Gunung Gede |
Gunung Gede diselimuti oleh hutan pegunungan, yang mencakup zona-zona submontana, montana, hingga ke subalpin di sekitar puncaknya. Hutan pegunungan di kawasan ini merupakan salah satu yang paling kaya jenis flora di Indonesia, bahkan di kawasan Malesia.
Gede Mount |
Setiba di kediaman sang porter, segera kita repacking barang barang untuk pendakian. Setelah selesai sedikit briefing untuk perjalanan besok pagi, rencananya kita akan melalui rute puncak Sela untuk menuju Gn Gede lalu turun melalui Surya Kencana dan Gn Putri. Kita mulai istirahat sekitar pukul 00:10 dan bangun pukul 04:00 hari sabtu 9 Mei 2009. Setelah persiapan dan berdoa, perjalanan pendakian dimulai dengan dipimpin para porter sebagai penunjuk jalan.
(9 Mei 2009) Awal pendakian Awal perjalanan serasa berat banget padahal hanya jalan sedikit najak melewati areal perkebunan, mungkin karena baru bangun tidur. Namun lama kelamaan mulai terbiasa. Sesampai di areal perkebunan milik salah seorang porter, sambil menunggu teman yang masih dibawah, sang pemilik kebun memetik beberapa sayur brokoli untuk dijadikan santapan di camp.
Setelah berkumpul, langsung melanjutkan perjalanan. Pagi yang cerah menyambut kedatangan kita. Sekitar pukul 06:15 kita mulai memasuki hutan. Suasana pagi yang cerah menjadi cukup gelap karena banyak pepohonan tinggi. Rute yang kita lewati bukan rute yang biasa dilewati para pendaki. Bahkan kala itu hanya kita yang melewati rute itu. Tak jarang kita harus membuka jalan dan menggerus tanah untuk pijakan kaki karena tanjakanya cukup curam. Sekitar pukul 07:20 kita beristirahat sejenak sambil menunggu yang masih dibelakang.
Sambil beristirahat sambil menikmati segarnya alam pegunungan. Banyak pohon pohon tinggi, tanaman tanaman berselimutkan lumut, bunga bunga aneh, dan banyak lagi.
Setelah istirahat cukup dan rombongan berkumpul, kita melanjutkan perjalanan. Posisi jalan semakin menanjak, rerumputan semakin rimbun dan posisi jalan agak susah yang mengharuskan kita untuk sering membuka jalan dan membuat pijakan kaki. Setelah kurang lebih berjalan 2 jam, akhirnya sampai tempat istirahat dimana kita akan menyiapkan santap siang serta memulihkan tenaga. Api unggun dari kayu telah dibakar agar ketika istirahat tidak terlalu dingin.

TUGAS YANG DIKERJAKAN
1. Jawablah pertanyaan berikut berdasarkan teks pendakian Gunung Gede.
(a) Pukul berapa rombongan mulai beristirahat pada malam sebelum pendakian?
(b) Sayur apa yang dipetik pemilik kebun untuk dijadikan santapan di camp?
(c) Sekitar pukul berapa rombongan mulai memasuki hutan?
2. Tuliskan semua keterangan waktu dalam format jam yang disebutkan dalam teks pendakian Gunung Gede.
3. Salin dengan tepat bagian teks pendakian Gunung Gede dari "Gede Mount |" sampai "santapan di camp.".
Daftar yang menyusul merupakan bahan tersendiri yang terpisah dari teks pendakian Gunung Gede.

DATA TERKUMPUL
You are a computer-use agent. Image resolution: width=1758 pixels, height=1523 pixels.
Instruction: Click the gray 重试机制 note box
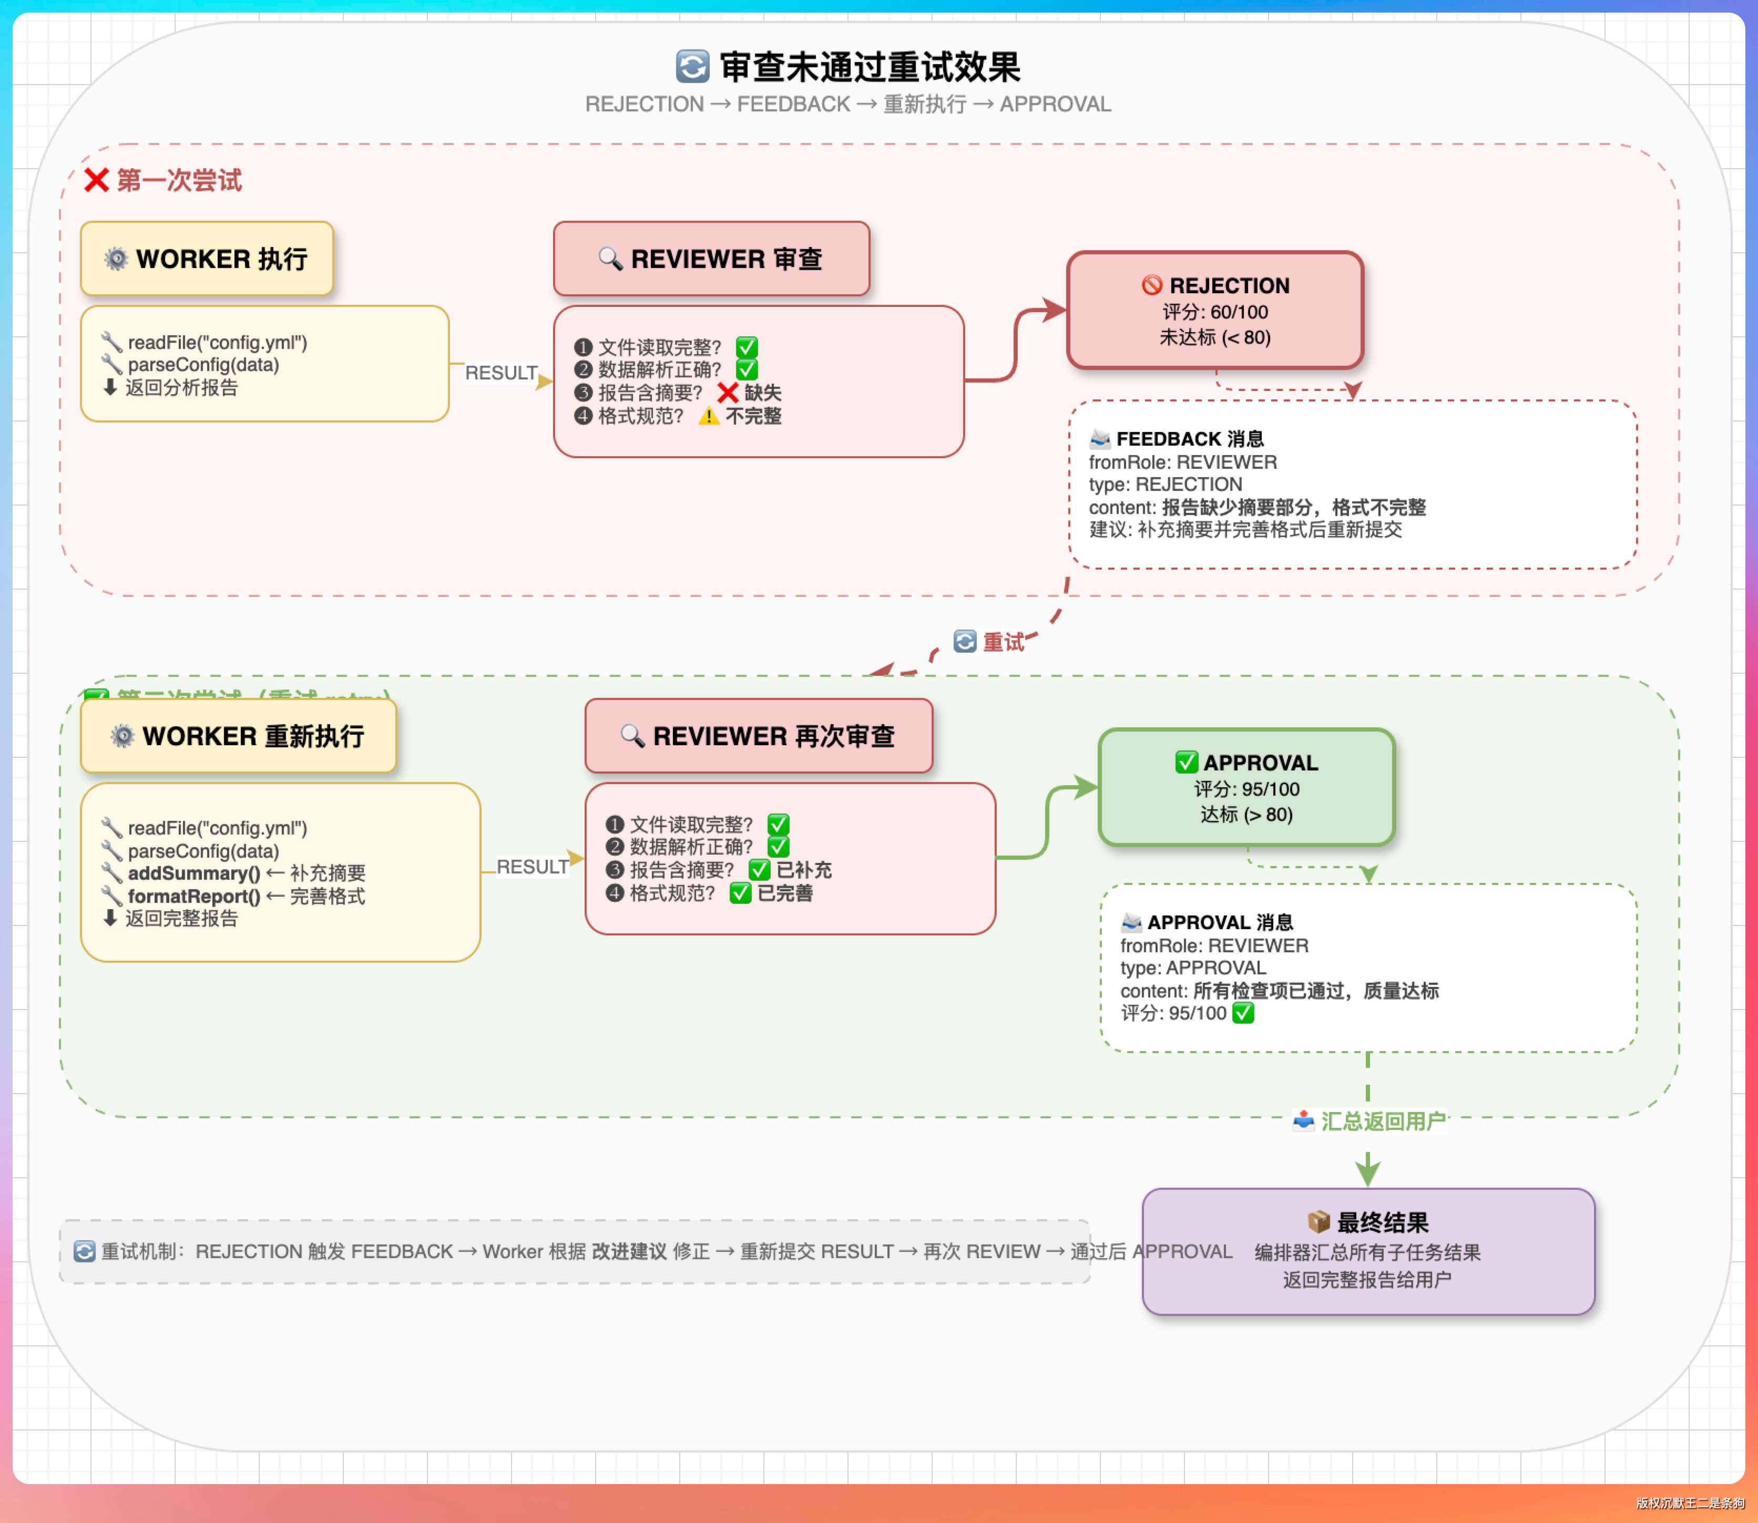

JAWABAN SETIAP TUGAS
1.
(a) Sekitar pukul 00:10.
(b) Brokoli.
(c) Sekitar pukul 06:15.

2. 00:10, 04:00, 06:15, 07:20

3.
Gede Mount |
Setiba di kediaman sang porter, segera kita repacking barang barang untuk pendakian. Setelah selesai sedikit briefing untuk perjalanan besok pagi, rencananya kita akan melalui rute puncak Sela untuk menuju Gn Gede lalu turun melalui Surya Kencana dan Gn Putri. Kita mulai istirahat sekitar pukul 00:10 dan bangun pukul 04:00 hari sabtu 9 Mei 2009. Setelah persiapan dan berdoa, perjalanan pendakian dimulai dengan dipimpin para porter sebagai penunjuk jalan.
(9 Mei 2009) Awal pendakian Awal perjalanan serasa berat banget padahal hanya jalan sedikit najak melewati areal perkebunan, mungkin karena baru bangun tidur. Namun lama kelamaan mulai terbiasa. Sesampai di areal perkebunan milik salah seorang porter, sambil menunggu teman yang masih dibawah, sang pemilik kebun memetik beberapa sayur brokoli untuk dijadikan santapan di camp.